The Ornamental Garden

  • Prune flowering shrubs as they finish flowering. Thin out camellias and shorten drooping branches. Azaleas should be clipped back and all dead growth removed.


  • Seeds of frost-tender annuals such as asters, zinnias, petunias, nasturtiums and bedding dahlias are best planted this month.


  • Roses will respond to fertiliser and added water from mid-month. Check for fungal problems and mulch well.


  • Remove last year’s dead growth from bedding begonias and fuchsias now that frosts are less frequent. Divide bedding begonias for a good border display in summer and autumn.


  • Nip out the tops of sweet peas when they reach the top of their support to encourage lateral growth and flowers.
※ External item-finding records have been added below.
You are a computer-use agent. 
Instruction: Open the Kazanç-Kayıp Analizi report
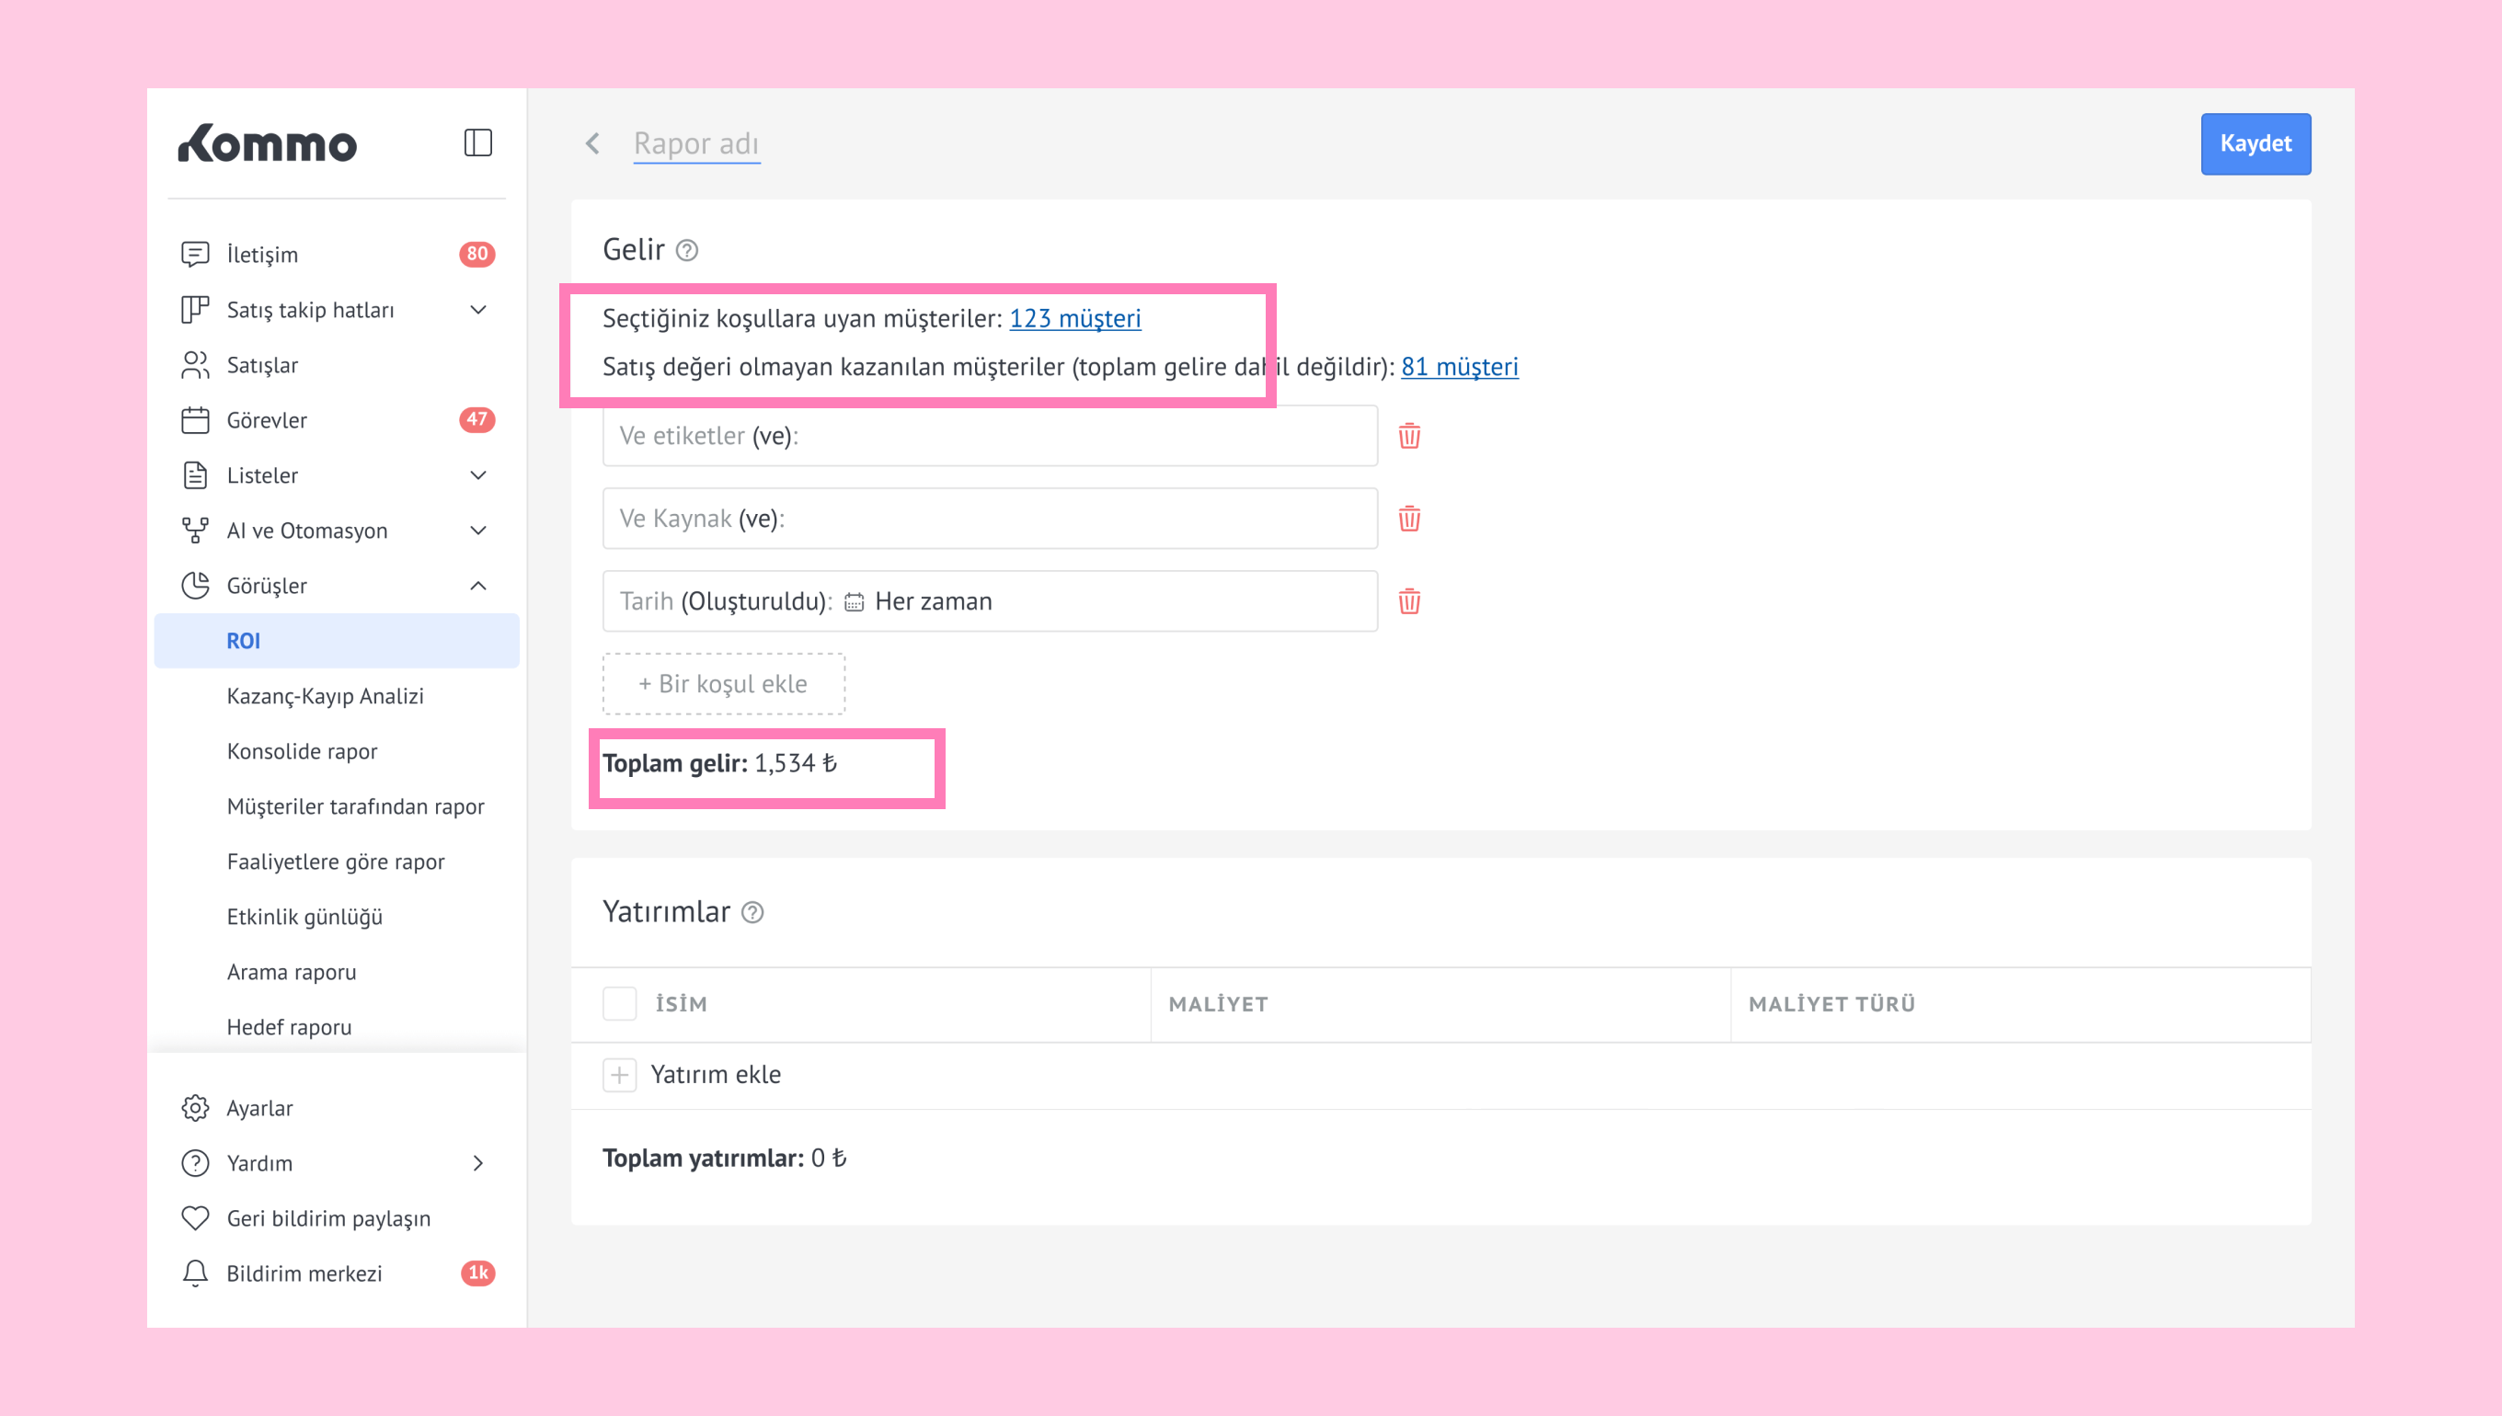325,696
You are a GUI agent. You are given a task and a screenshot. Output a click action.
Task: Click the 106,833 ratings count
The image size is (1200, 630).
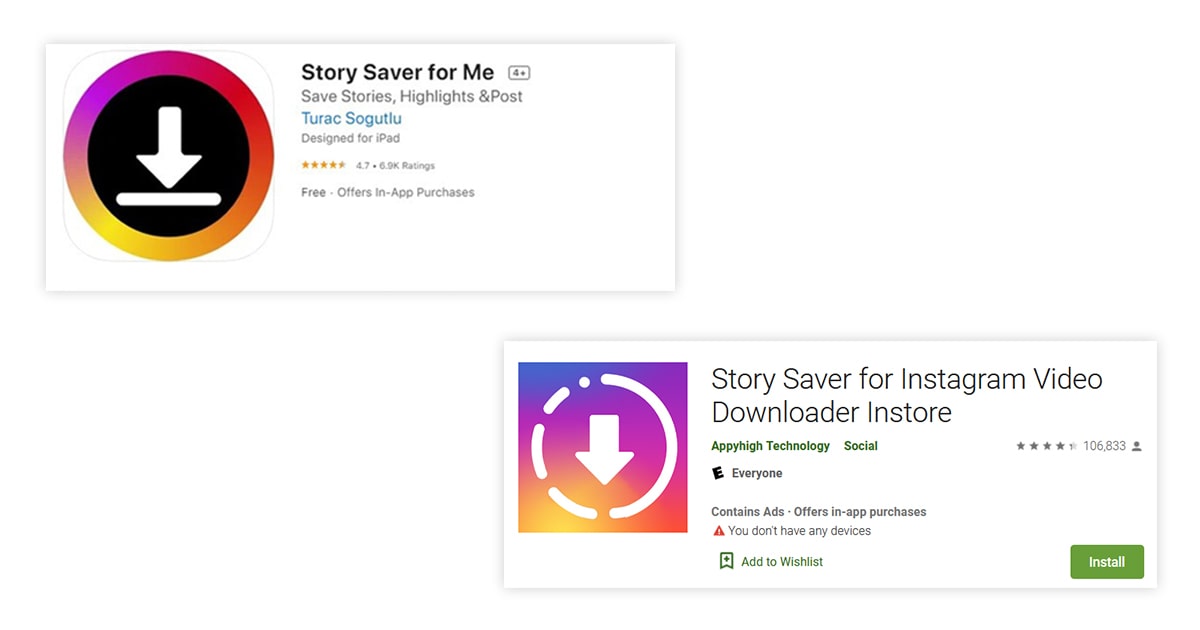tap(1104, 446)
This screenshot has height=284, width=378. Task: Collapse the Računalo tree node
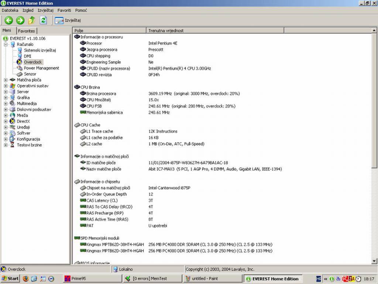6,44
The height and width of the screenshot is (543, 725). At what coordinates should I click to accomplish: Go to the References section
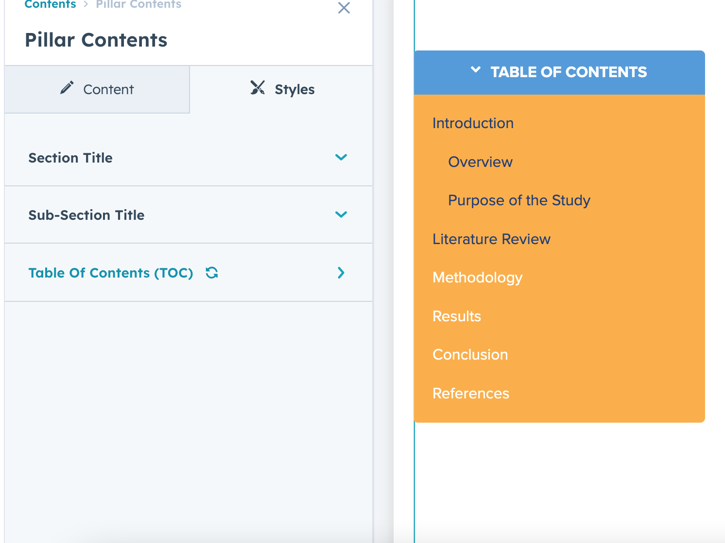click(x=470, y=394)
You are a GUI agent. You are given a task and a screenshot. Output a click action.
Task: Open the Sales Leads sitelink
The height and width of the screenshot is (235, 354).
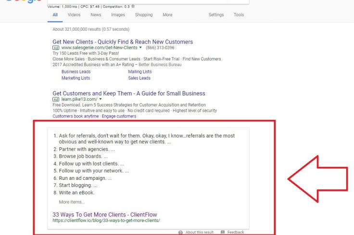139,78
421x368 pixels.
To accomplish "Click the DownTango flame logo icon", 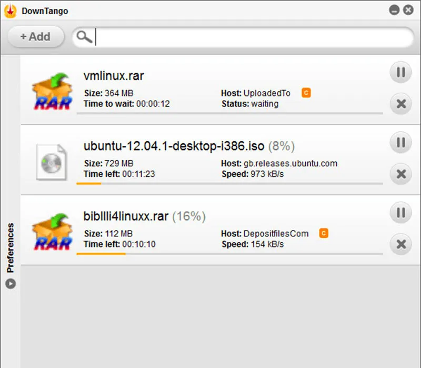I will coord(11,9).
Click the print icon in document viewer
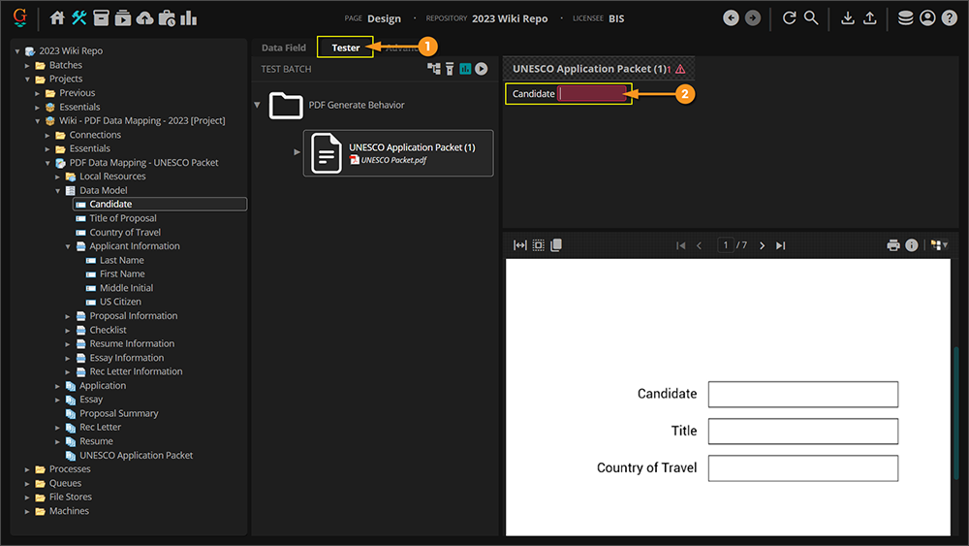Screen dimensions: 969x546 893,245
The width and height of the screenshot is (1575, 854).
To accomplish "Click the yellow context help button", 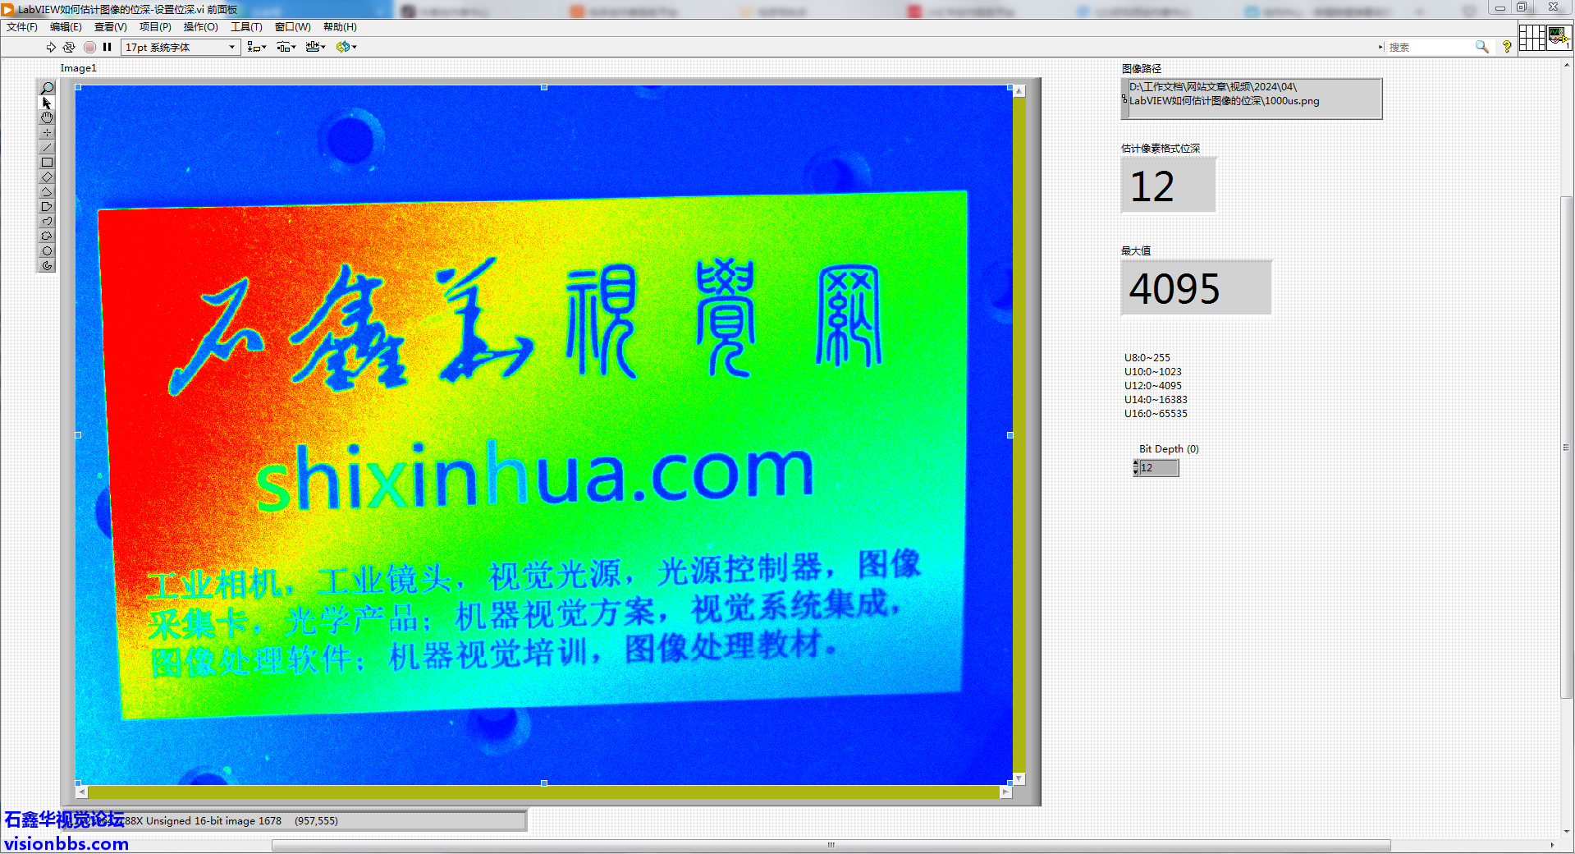I will 1507,47.
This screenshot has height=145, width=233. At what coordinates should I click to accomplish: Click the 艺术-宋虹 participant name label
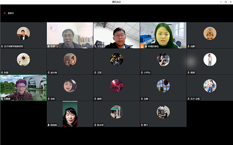click(x=195, y=99)
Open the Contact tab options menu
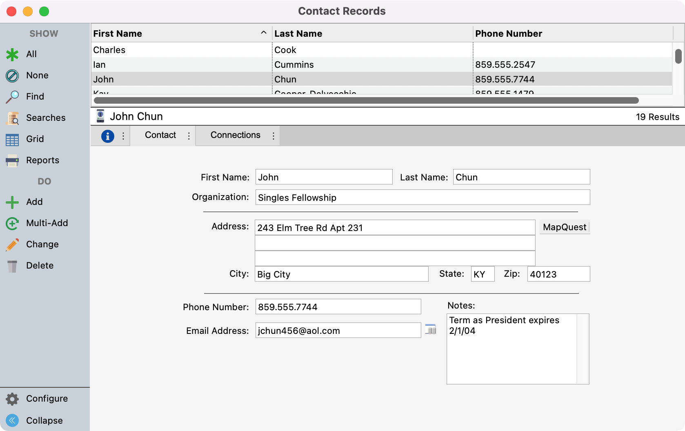685x431 pixels. tap(189, 136)
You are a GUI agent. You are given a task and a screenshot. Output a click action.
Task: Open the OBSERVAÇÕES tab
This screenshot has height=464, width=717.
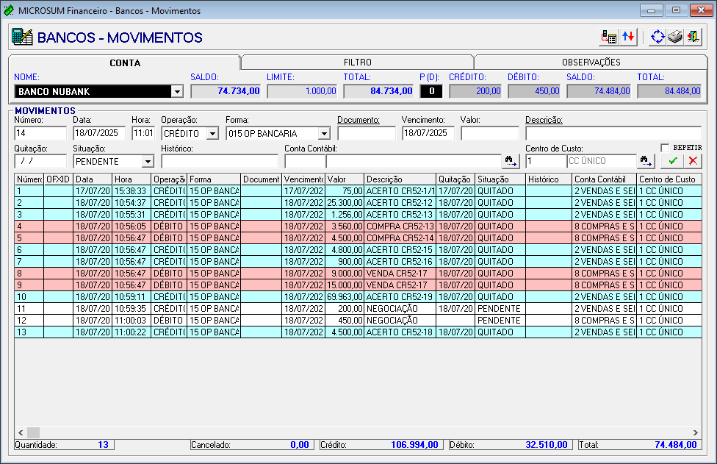point(591,63)
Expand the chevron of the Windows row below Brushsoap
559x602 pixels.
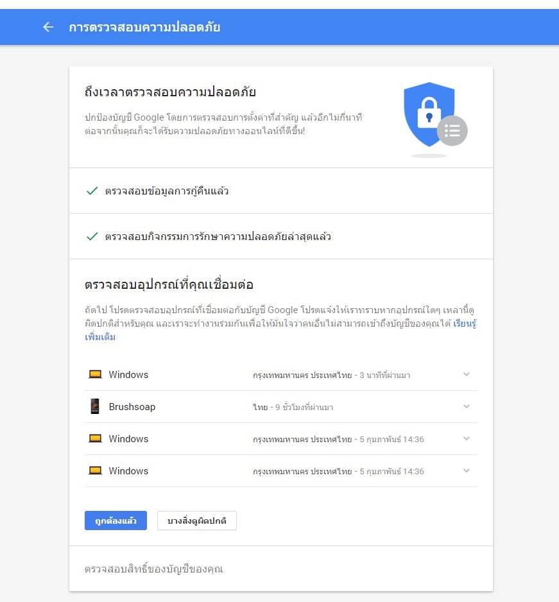pyautogui.click(x=467, y=438)
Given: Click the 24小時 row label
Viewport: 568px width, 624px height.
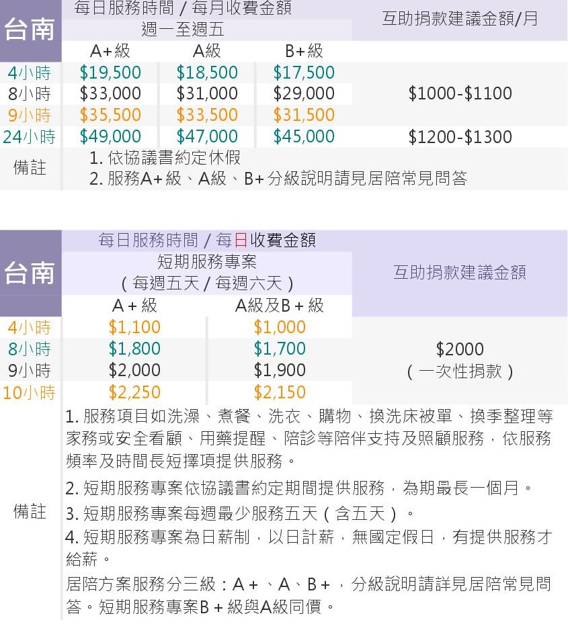Looking at the screenshot, I should pyautogui.click(x=29, y=137).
  • Plant dahlia tubers later in the month, putting in stakes before planting to avoid damaging tubers.


  • Gladiolus corms can be planted at two-weekly intervals, remembering that they flower in about 90–100 days.


  • Deadhead flowering annuals and spring bulbs. Spring bulbs should be given a fertiliser high in potash and well watered while foliage is green and healthy to improve next year’s flowers Do not cut the foliage from spring bulbs until leaves die down in early December.


  • Sow seed of summer and autumn annuals ready for planting out by mid-December.


  • Buy new rhododendrons and azaleas while in flower so that you can see their flower colour.